Observation data (J2000 epoch)
- Constellation: Draco
- Right ascension: 12^{h} 15^{m} 59.860^{s}
- Declination: +66° 13′ 50.90″
- Redshift: 0.00439
- Heliocentric radial velocity: 1313 ± 3 km/s
- Distance: 75.9 Mly (23.28 Mpc)
- Group or cluster: NGC 4256 Group
- Apparent magnitude (B): 13.6

Characteristics
- Type: (R)SB0^{+}(r)
- Size: 55,900 ly (17.15 kpc) (estimated)
- Apparent size (V): 1.347′ × 0.943′

Other designations
- UGC 7288, MCG +11-15-040, PGC 39266

= NGC 4221 =

Galaxy in constellation Draco

NGC 4221 is a barred lenticular galaxy located about 75.9 million light-years (23.28 megaparsecs) away in the constellation of Draco.

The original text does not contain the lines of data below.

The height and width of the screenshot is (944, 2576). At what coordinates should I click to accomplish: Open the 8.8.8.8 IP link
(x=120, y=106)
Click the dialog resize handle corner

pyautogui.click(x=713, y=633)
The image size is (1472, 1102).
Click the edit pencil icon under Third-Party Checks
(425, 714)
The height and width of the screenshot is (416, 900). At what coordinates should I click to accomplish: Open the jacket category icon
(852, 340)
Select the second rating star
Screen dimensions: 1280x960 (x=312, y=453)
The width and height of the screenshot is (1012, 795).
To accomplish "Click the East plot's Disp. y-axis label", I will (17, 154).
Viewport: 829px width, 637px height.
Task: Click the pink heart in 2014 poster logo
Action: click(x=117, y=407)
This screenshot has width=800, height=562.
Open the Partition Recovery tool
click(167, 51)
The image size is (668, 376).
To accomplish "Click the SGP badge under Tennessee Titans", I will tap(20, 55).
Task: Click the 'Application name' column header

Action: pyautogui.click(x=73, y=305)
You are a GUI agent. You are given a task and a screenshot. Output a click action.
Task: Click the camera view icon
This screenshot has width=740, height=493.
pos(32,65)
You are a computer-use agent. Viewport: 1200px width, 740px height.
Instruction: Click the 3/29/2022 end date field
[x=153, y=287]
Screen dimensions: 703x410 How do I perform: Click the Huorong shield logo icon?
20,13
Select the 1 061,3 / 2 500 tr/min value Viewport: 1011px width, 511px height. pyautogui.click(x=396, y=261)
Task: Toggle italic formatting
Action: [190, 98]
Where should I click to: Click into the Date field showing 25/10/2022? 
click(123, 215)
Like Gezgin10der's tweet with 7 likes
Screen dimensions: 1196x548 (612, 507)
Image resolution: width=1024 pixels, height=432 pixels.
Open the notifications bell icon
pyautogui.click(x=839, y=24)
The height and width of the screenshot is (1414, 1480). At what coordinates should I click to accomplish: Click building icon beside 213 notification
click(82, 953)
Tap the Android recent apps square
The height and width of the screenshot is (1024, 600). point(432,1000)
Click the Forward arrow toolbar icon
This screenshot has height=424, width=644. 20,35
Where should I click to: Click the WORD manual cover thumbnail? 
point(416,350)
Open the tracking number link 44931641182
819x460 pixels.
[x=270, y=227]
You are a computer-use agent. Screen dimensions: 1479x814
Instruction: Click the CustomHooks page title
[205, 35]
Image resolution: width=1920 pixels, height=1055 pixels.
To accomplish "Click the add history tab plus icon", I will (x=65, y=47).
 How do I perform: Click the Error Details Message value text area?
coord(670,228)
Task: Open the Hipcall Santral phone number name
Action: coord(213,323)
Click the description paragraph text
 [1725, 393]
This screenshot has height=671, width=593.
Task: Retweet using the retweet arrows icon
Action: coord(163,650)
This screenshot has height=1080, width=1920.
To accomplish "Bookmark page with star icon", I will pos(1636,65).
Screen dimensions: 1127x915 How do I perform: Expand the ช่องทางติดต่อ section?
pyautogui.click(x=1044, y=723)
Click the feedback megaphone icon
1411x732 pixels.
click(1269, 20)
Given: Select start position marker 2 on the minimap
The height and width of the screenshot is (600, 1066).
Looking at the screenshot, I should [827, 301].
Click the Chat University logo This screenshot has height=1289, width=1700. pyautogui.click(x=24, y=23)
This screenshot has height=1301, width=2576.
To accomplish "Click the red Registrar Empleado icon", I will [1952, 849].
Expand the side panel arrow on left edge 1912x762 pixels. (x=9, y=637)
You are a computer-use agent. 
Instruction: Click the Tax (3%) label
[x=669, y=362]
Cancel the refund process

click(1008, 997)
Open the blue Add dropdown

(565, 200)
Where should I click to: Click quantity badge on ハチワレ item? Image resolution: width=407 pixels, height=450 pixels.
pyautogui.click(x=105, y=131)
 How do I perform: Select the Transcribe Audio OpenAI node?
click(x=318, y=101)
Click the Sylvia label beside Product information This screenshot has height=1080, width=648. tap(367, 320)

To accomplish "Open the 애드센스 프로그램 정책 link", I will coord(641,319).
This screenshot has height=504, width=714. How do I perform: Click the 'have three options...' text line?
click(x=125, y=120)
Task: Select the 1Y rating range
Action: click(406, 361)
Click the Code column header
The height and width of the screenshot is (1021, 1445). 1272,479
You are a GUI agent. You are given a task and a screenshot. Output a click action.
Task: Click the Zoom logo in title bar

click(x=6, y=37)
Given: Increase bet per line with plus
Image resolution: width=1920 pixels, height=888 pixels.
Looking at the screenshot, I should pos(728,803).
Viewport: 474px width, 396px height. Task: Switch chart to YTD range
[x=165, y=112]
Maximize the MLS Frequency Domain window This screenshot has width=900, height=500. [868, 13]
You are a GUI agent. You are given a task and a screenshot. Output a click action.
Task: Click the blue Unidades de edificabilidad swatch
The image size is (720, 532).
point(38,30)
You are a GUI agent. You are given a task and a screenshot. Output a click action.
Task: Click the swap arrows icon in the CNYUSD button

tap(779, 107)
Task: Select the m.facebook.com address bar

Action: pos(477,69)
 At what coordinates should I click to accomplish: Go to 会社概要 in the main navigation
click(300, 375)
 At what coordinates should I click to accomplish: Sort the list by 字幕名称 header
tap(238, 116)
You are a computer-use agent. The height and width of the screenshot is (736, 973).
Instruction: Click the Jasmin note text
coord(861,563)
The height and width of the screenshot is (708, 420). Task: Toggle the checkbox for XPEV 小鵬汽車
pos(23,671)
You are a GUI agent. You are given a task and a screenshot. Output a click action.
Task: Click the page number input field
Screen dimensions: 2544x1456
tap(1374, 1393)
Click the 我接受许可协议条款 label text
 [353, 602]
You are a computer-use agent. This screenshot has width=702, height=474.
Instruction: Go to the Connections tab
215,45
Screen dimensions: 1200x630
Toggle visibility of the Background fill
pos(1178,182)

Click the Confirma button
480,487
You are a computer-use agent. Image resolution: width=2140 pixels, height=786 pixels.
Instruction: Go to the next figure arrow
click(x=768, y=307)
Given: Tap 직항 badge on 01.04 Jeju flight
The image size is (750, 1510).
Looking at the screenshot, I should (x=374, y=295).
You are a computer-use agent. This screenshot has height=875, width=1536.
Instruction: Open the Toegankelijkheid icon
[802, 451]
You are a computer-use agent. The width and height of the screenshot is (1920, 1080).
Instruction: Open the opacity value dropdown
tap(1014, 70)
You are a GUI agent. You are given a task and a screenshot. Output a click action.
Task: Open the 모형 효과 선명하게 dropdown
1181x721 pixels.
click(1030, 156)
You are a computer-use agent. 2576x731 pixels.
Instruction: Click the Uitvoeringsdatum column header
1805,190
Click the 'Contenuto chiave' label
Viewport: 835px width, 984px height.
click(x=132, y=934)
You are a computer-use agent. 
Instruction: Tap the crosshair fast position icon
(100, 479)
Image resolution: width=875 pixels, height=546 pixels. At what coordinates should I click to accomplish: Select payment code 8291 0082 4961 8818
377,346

It was discovered on April 3, 1832, by the astronomer John Herschel. NGC 4221 is notable for having an outer ring that surrounds the inner barred central region of the galaxy.

== Group Membership ==
NGC 4221 is a member of the NGC 4256 Group, the NGC 4256 group has at least 7 members. The other galaxies in the group are NGC 4108, NGC 4210, NGC 4256, NGC 4332, NGC 4513 and NGC 4108B (PGC 38461). which lies in the upper plane of the Virgo Supercluster.